TASK:
Return the line containing "You are a computer-use" and every line beneath it through the end of the entries below, unchanged. Pictures stay out.

MATERIAL FOR THE TASK:
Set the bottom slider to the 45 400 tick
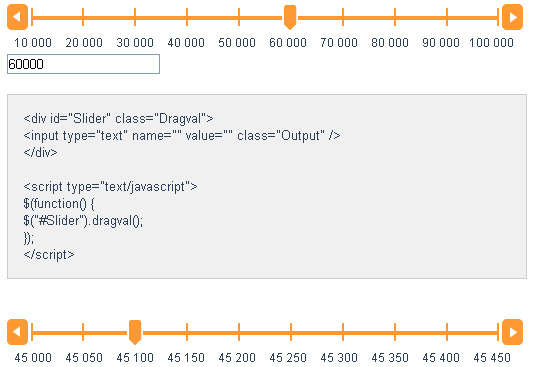Viewport: 534px width, 367px height. click(447, 332)
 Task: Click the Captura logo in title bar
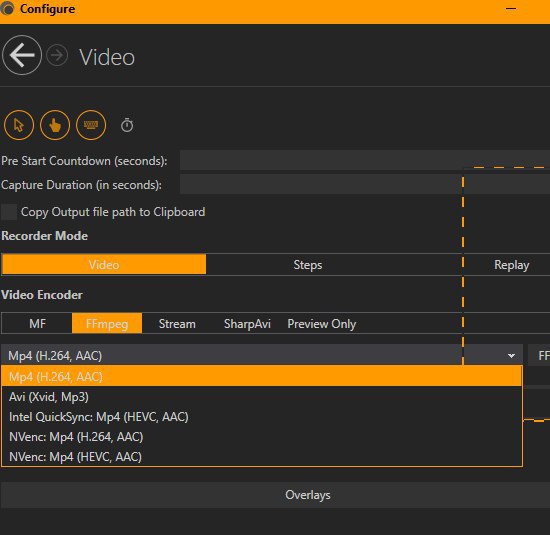(x=7, y=8)
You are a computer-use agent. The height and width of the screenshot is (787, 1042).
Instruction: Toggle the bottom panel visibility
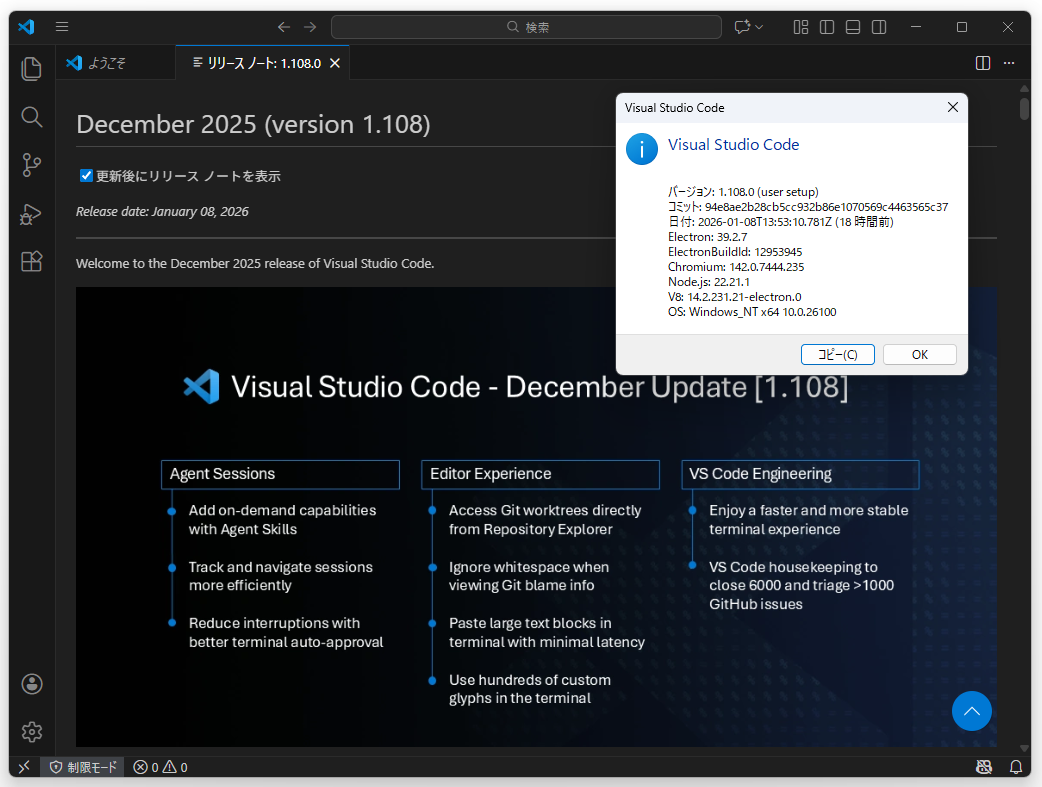click(852, 27)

RESPONSE TO THIS EXERCISE:
You are a computer-use agent. The height and width of the screenshot is (787, 1042).
Instruction: Toggle the bottom panel visibility
click(852, 27)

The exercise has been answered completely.